POLICYMAKERS STAKEHOLDERS PROPOSE CHANGES TO MEDIGAP POLICIES THAT COULD THREATEN AFFORDABILITY

As Washington continues to look for ways to reduce the deficit and reform the nation’s entitlement programs, changes to Medicare supplement insurance (Medigap) are being considered as part of these conversations.
Medigap coverage helps protect nearly 10 million Americans from the high medical costs not covered by Medicare.  A variety of Medigap policies allow individuals to choose the coverage that is right for them, offering a sense of security and predictability to budget for medical costs that are both known and unknown. A recent survey found that 9 out of 10 seniors are satisfied with their Medigap coverage, and more than 9 in 10 would recommend Medigap to a friend or relative. When asked what they liked most about Medigap coverage, beneficiaries highlighted a variety of benefits, including limits on out-of-pocket costs, ease of dealing with medical bills and paperwork, and the ability to budget for unexpected medical costs.
Moreover, Medigap provides stability for vulnerable populations. A recent report shows that low- and moderate-income Medicare beneficiaries, particularly those living in rural areas, rely on the financial protection Medigap provides. The report found that 46 percent of all Medigap policyholders (and 57 percent of policyholders in rural areas) had incomes of $30,000 or less.

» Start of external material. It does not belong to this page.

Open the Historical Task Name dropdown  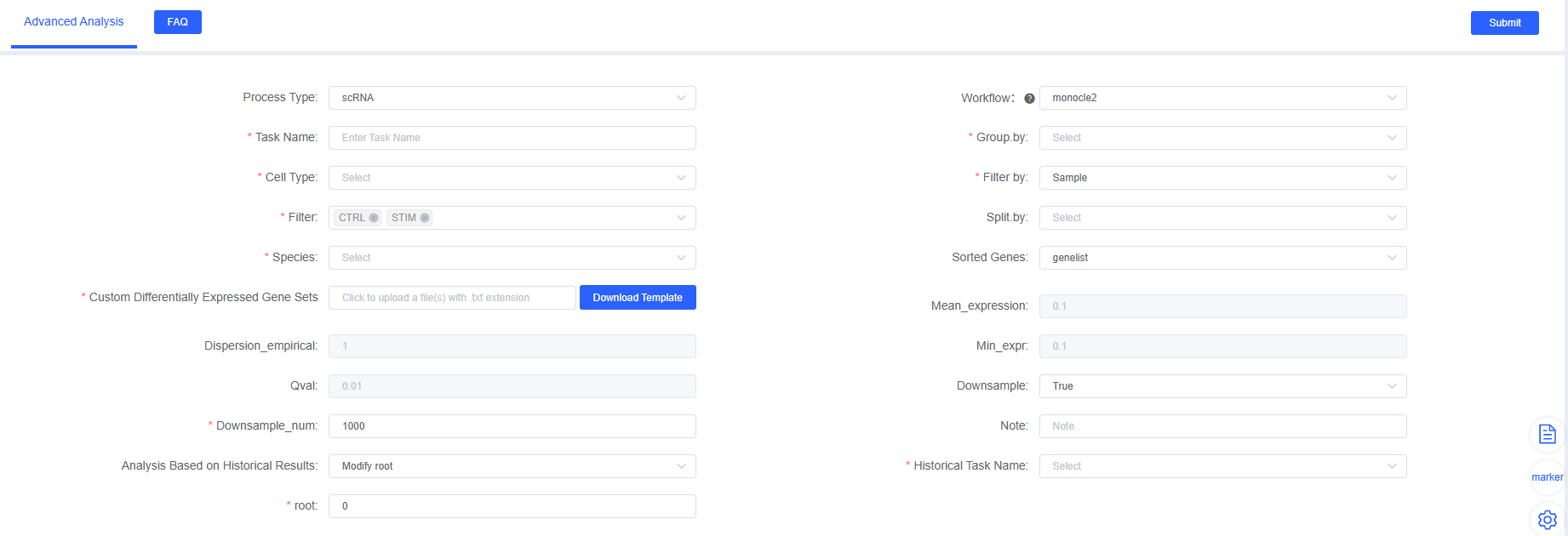coord(1222,466)
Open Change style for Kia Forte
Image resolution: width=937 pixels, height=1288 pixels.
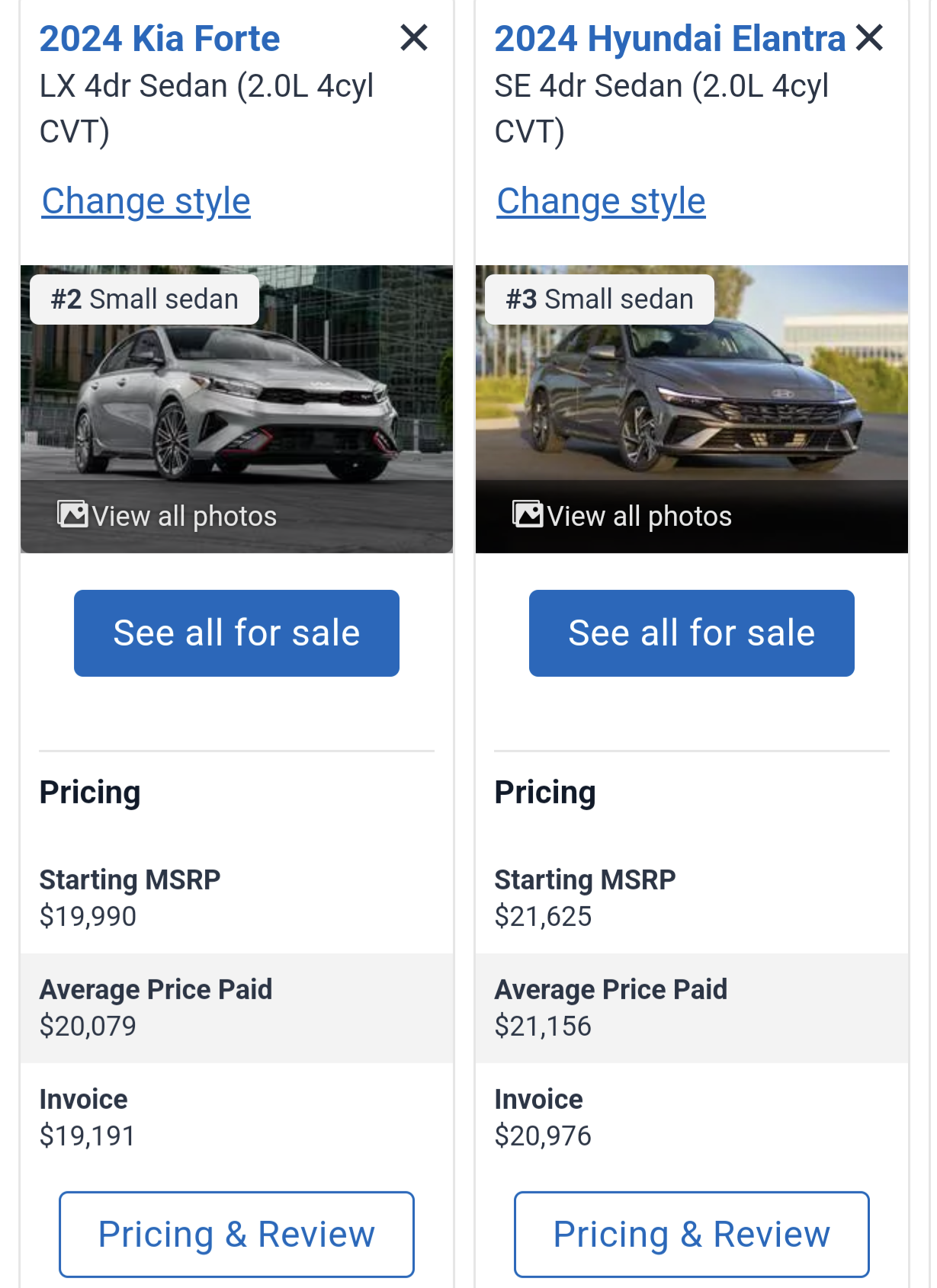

As part of the current budget discussions, AHIP is urging policymakers to avoid changes that will threaten benefits that millions of seniors and people with disabilities rely on. Earlier this week, the President released a budget proposal for 2014, which calls for a 15 percent surcharge on new beneficiaries who choose Medigap policies with low cost-sharing requirements.  The recent budget proposal is one of several proposals that would impose a new tax on the average Medigap premium.  The Medicare Payment Advisory Commission (MedPAC) has discussed a 20 percent surcharge.  Adding a new tax on Medigap would increase costs for vulnerable beneficiaries who rely on the predictability and financial protection Medigap provides.
Other proposals would limit first-dollar coverage in Medigap policies. Yet research has shown that this would cause beneficiaries to avoid care that is medically necessary – resulting in higher costs for enrollees and the country.
white paper commissioned by AHIP concluded that “an across-the-board ban on first-dollar coverage Medigap plans is an overly blunt tool for lowering healthcare expenditures and invites adverse, unintended consequences.”  These concerns have been echoed by other organizations:
·         In a letter to HHS, the National Association of Insurance Commissioners (NAIC) said that “Medigap’s protections are now inappropriately being held responsible for encouraging the overuse of covered services and increasing costs in the Medicare program,” and that “the assertion that Medigap coverage causes overuse of Medicare services fails to recognize that Medigap coverage is secondary and that only Medicare determines the necessity and appropriateness of medical care utilization and services.”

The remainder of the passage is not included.